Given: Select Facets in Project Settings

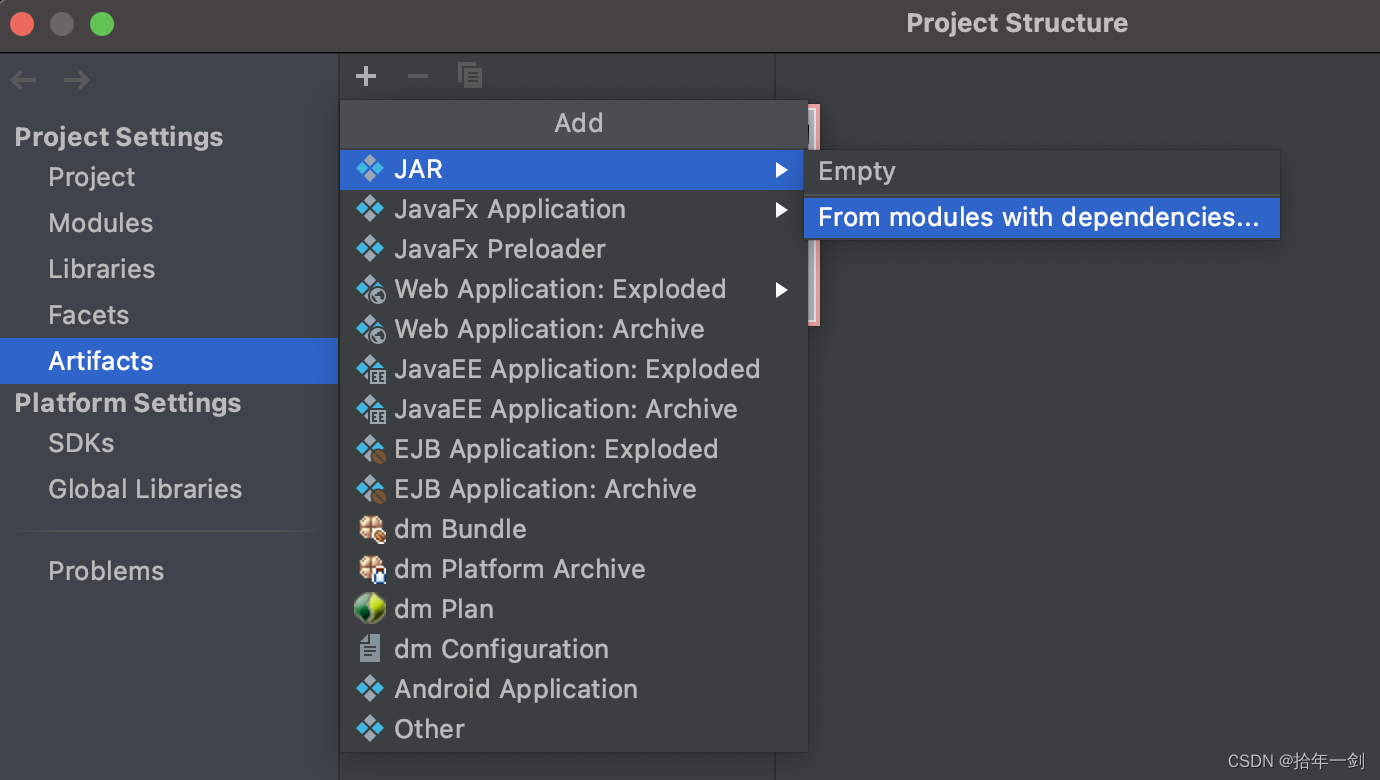Looking at the screenshot, I should [x=88, y=314].
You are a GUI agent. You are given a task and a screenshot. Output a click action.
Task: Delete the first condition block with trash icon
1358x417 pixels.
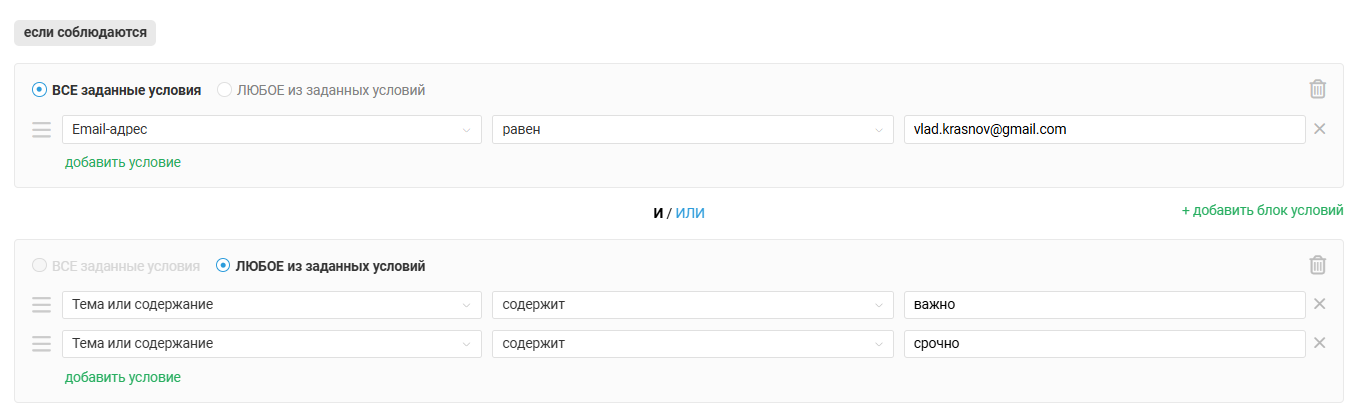(x=1318, y=89)
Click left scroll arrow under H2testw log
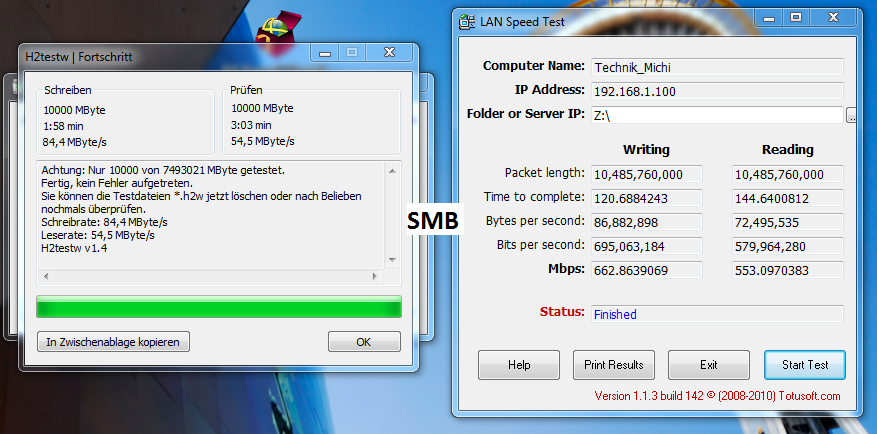The image size is (877, 434). (x=45, y=276)
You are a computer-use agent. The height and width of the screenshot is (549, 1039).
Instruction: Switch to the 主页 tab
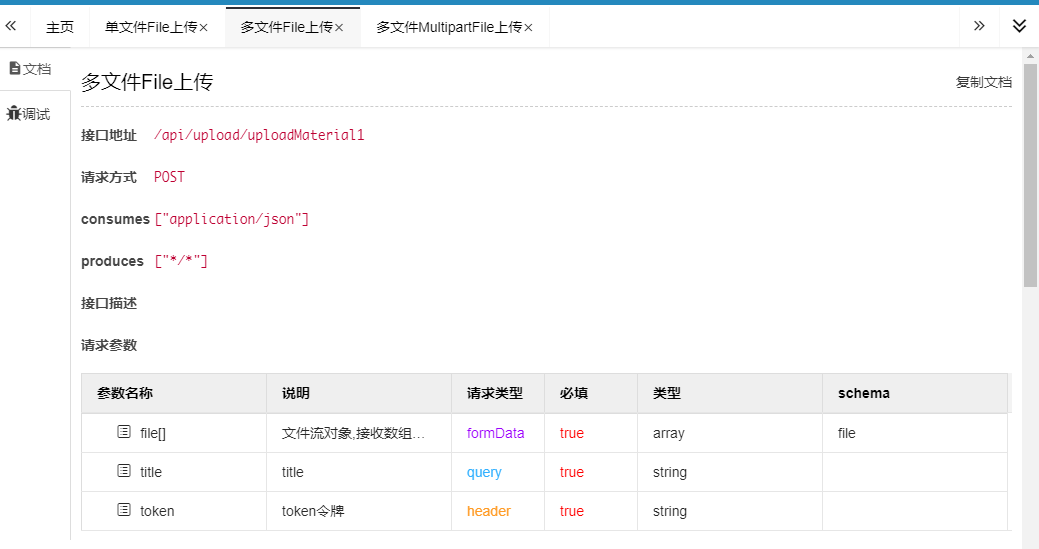60,28
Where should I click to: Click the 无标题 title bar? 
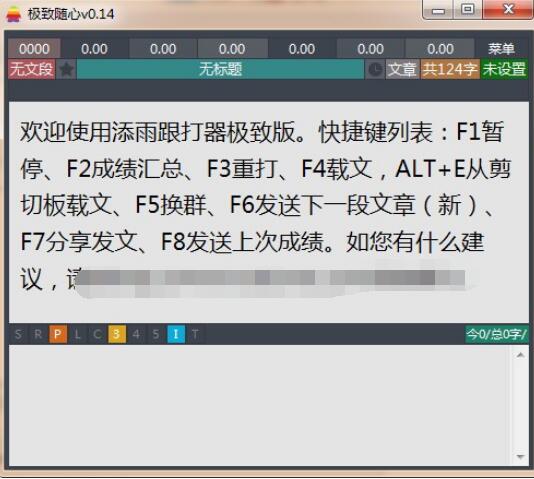pyautogui.click(x=220, y=69)
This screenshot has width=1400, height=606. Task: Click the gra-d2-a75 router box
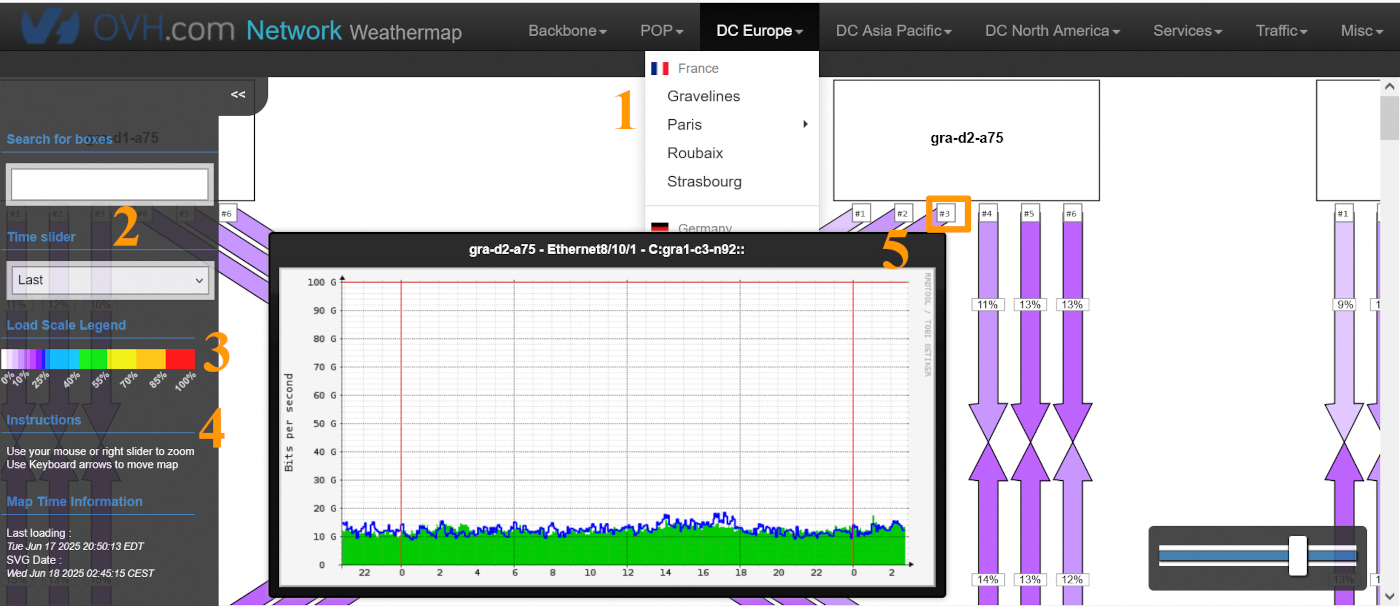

++++

■ WHAT TO WORK ON
Can you repeat every record above exactly, apart from the pictures?

■ SOLVED PROBLEM
Given: Select Facets in Project Settings

Looking at the screenshot, I should [x=88, y=314].
You are a GUI agent. You are given a task and a screenshot. Output a click action.
Task: Delete the first condition block with trash icon
1358x417 pixels.
(x=1318, y=89)
Click left scroll arrow under H2testw log
The image size is (877, 434). (x=45, y=276)
You are a computer-use agent. The height and width of the screenshot is (549, 1039).
Instruction: Switch to the 主页 tab
60,28
Where should I click to: Click the 无标题 title bar? 
pyautogui.click(x=220, y=69)
This screenshot has width=1400, height=606. Task: Click the gra-d2-a75 router box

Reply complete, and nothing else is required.